The plaintiffs appeal from judgment dismissing their suit. Primarily factual issues are involved. The central question is whether any negligence on the part of the defendant driver contributed to the accident in which the fault-free plaintiff passenger was injured while riding in the other vehicle involved.
The two vehicles, approaching from opposite directions, collided with one another on a curve in a narrow dirt road in a rural area. It was a clear morning, but the drivers could not see one another until 25-40 feet distant because of thick foliage on the sides of the road around the curve. Both vehicles were approaching at a speed of about 20 mph.
The dirt roadway was so narrow (12-14 feet) that there was very little clearance for vehicles approaching from opposite directions, even if each were in its own proper lane. The question at issue is whether either or both vehicles were travelling so as to encroach on the other’s side.
Opposing versions of the accident were given. The driver and the three passengers in the plaintiff’s pickup truck testified that their vehicle was on its proper side of the road, but the defendants’ Chevrolet was rounding the curve in the middle of the road and encroaching onto the other (the truck’s) lane.
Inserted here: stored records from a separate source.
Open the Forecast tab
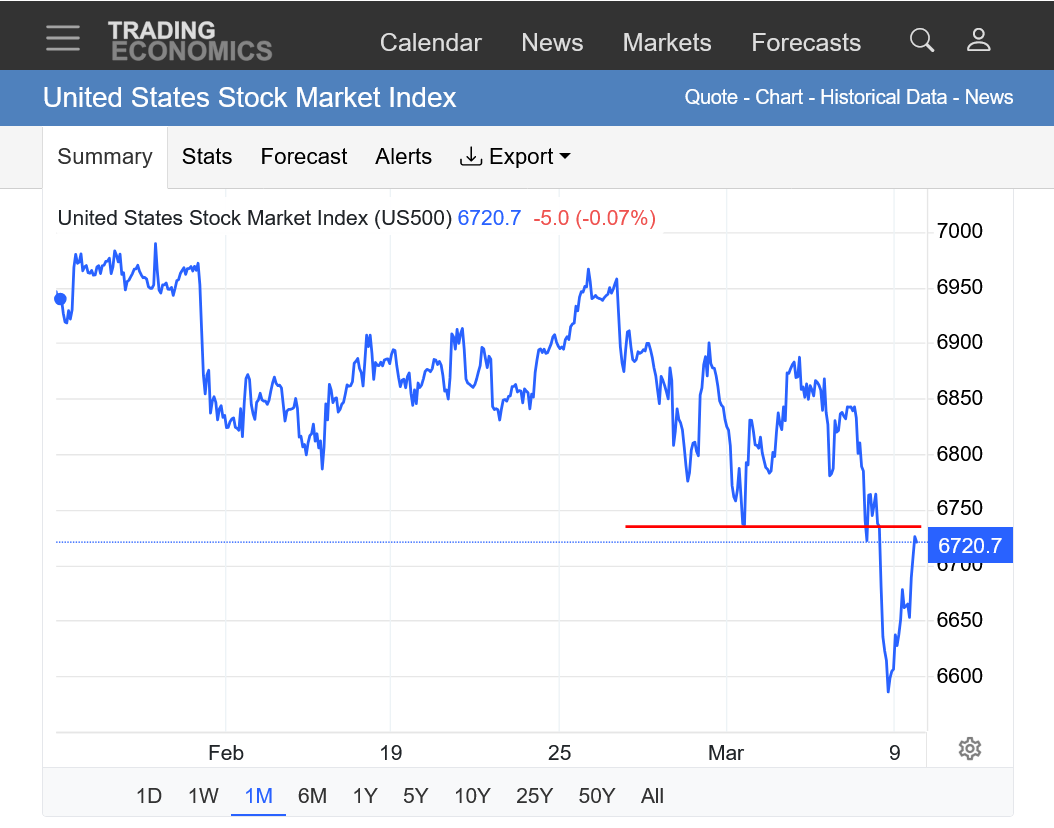Viewport: 1054px width, 828px height. pos(304,157)

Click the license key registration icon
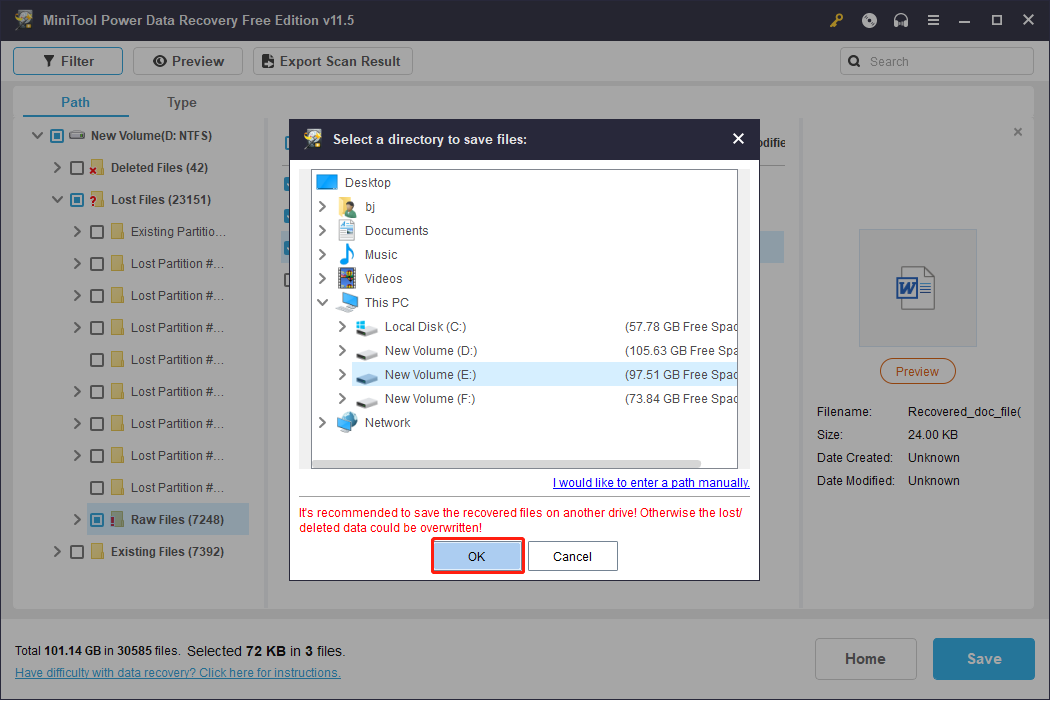[836, 20]
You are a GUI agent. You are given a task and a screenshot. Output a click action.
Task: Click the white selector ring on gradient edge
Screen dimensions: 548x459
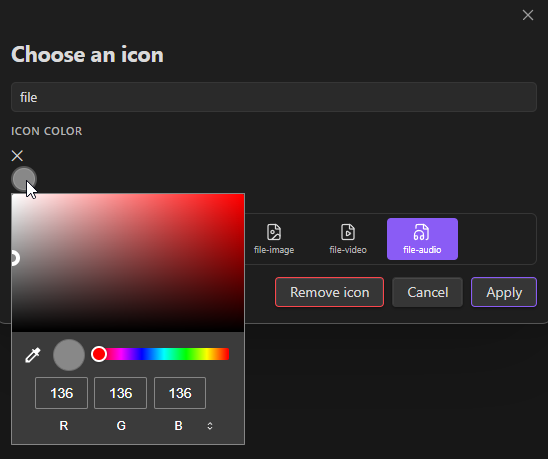pyautogui.click(x=14, y=258)
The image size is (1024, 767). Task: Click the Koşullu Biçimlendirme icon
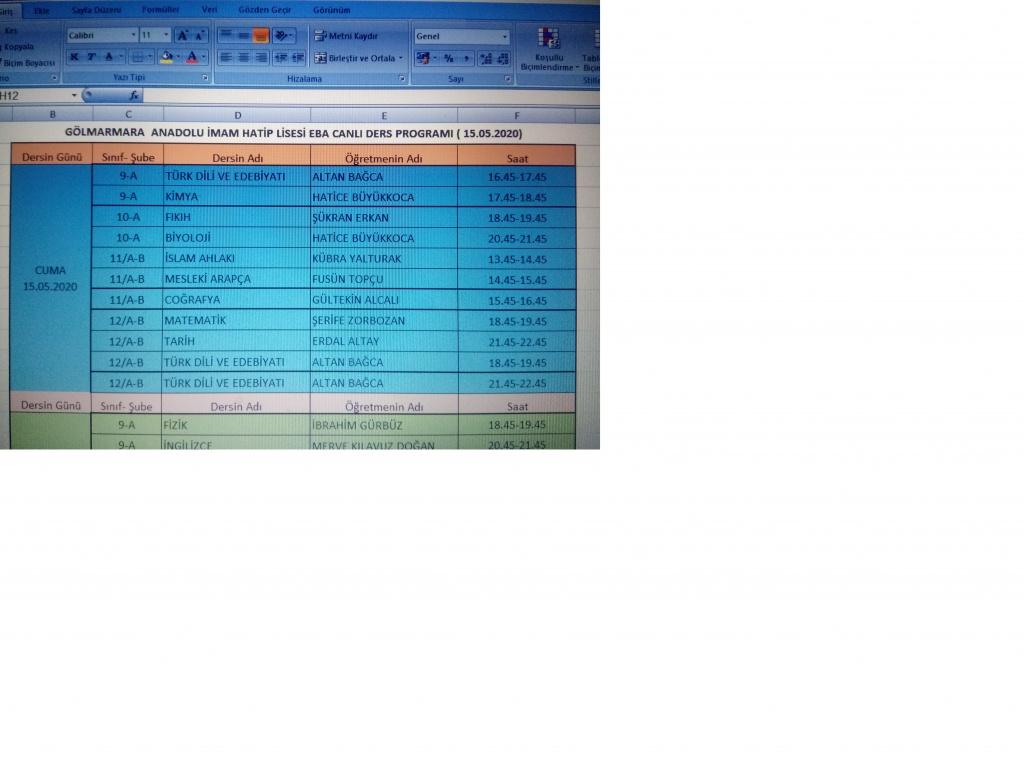point(548,38)
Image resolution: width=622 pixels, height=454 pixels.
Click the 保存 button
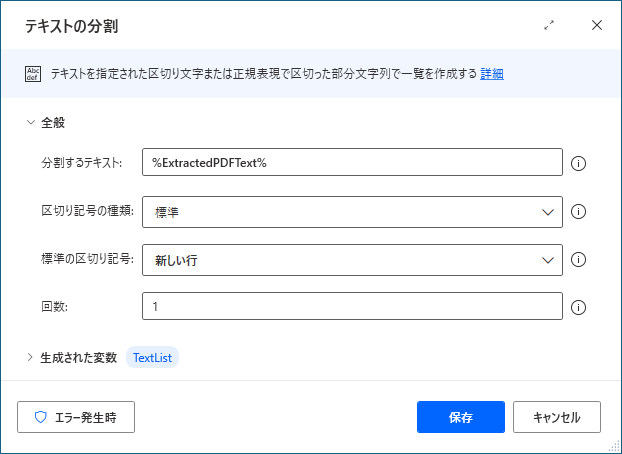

On the other hand, the defendant driver of the Chevrolet and his passenger testified that the Chevrolet was on its correct side of the road as it went around the inside of the curve, but that the plaintiff’s pickup truck was in the center of the roadway as it rounded the outside of the curve.
The preponderance of the evidence shows that, after the accident, the pickup truck in which the plaintiff was riding was stopped with sufficient clearance between it and a ditch to its right, as to indicate that, at the time of the impact, the truck (which stopped immediately) was encroaching onto the defendant driver’s lane.
The trial court accepted the testimony to this effect of the defendant driver, his passenger, and two relatives who came up immediately after the accident. Certain admissions by the plaintiff’s driver corroborated the statements of the defendant’s wit
The investigating police officer felt that the brake skid marks of the defendants’ Chevrolet showed that, from a position travelling correctly in its own lane, it had skidded slightly into the plaintiff’s lane after its brakes were applied. However, as the trial court noted, the police officer had made no measurements at the time to determine the center of the roadway, and he was testifying at the trial from no independent recollection of the facts found by him following the accident.
We find no manifest error in the trial court’s factual determination that the plaintiffs had not proved, by a preponderance of the evidence, that any negligent intrusion of the defendants’ Chevrolet into the other lane of traffic contributed to the accident, which determination was based upon the testimony of the witnesses deemed credible by the court and upon the physical location of the vehicles following the accident.
Under the trial court’s appreciation of the evidence, the sole proximate cause of the accident thus was the negligent intrusion of the plaintiff’s driver into the defendant driver’s lane of travel. The defendant driver was not negligent for failing to anticipate that an oncoming vehicle would be negligently approaching in the center of the roadway and encroaching into the defendant driver’s lane of travel.
We therefore affirm the trial court’s dismissal of the plaintiffs’ suit. The costs of this appeal are to be paid by the plaintiffs-appellants.
Affirmed.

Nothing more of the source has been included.